Smoothly as anything, the manager says, 'It's only fair, sir. Not everyone can eat pork chops.'

QUESTION: Are you angry at the supermarket for moving the goalposts after you have agreed terms?

If your answer to this question is 'yes', please support tomorrow's public sector strikes over pension reform.


  1. But don't forget you have a lot of shares in the supermarket, and that you work there. You'll be screwed for the rest of your life if it goes bankrupt.

    So even though the problems aren't your fault, you're going to need to help them.

    Which probably makes it even more unfair than you were suggesting.

  2. Hello Phil, good points and well made. I was sure for certain that someone would continue the analogy here!

    If you're one of the Phils I know personally, or even just a regular reader, you probably know my stance on the budget deficit. There are other ways to skin a cat than pick on poor souls who have done nothing more than work hard and keep their heads down. But there is another salient point that probably needs to be mentioned.

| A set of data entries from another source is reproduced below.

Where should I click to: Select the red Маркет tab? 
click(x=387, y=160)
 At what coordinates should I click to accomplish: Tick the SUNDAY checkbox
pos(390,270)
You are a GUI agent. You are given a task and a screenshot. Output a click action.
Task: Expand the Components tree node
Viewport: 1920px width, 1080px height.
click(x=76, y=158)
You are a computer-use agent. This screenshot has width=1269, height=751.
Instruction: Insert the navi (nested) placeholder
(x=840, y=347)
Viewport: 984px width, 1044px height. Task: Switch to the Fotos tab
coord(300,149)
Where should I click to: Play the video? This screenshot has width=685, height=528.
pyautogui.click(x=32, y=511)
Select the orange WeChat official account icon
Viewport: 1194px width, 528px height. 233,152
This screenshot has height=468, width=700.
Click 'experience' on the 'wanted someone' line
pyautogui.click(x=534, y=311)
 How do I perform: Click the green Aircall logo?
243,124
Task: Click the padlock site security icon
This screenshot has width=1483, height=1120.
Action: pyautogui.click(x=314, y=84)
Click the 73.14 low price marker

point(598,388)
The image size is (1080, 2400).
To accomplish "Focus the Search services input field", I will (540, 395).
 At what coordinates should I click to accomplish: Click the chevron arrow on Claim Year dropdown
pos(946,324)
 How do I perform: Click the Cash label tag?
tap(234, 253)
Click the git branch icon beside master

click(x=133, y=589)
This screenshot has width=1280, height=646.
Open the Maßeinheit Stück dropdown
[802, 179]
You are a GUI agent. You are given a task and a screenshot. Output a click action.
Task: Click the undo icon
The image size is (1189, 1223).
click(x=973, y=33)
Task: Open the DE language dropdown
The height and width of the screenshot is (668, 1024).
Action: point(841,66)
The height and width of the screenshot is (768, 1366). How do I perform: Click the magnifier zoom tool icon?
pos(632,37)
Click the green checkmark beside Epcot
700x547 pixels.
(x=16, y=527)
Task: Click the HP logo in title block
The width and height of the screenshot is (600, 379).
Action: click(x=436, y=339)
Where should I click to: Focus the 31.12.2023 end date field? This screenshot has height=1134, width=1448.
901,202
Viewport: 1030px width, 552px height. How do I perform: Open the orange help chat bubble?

    The strength of a pension fund lies in its longevity - and effectively, this is all due to the wonder of compound interest. So why then are the government maintaining interest rates at record low levels while inflation continues to rocket ever skywards? This is surely an artificially-maintained state in the economy that supports multiple homeowners while discouraging savers and those who rely on the income from their savings.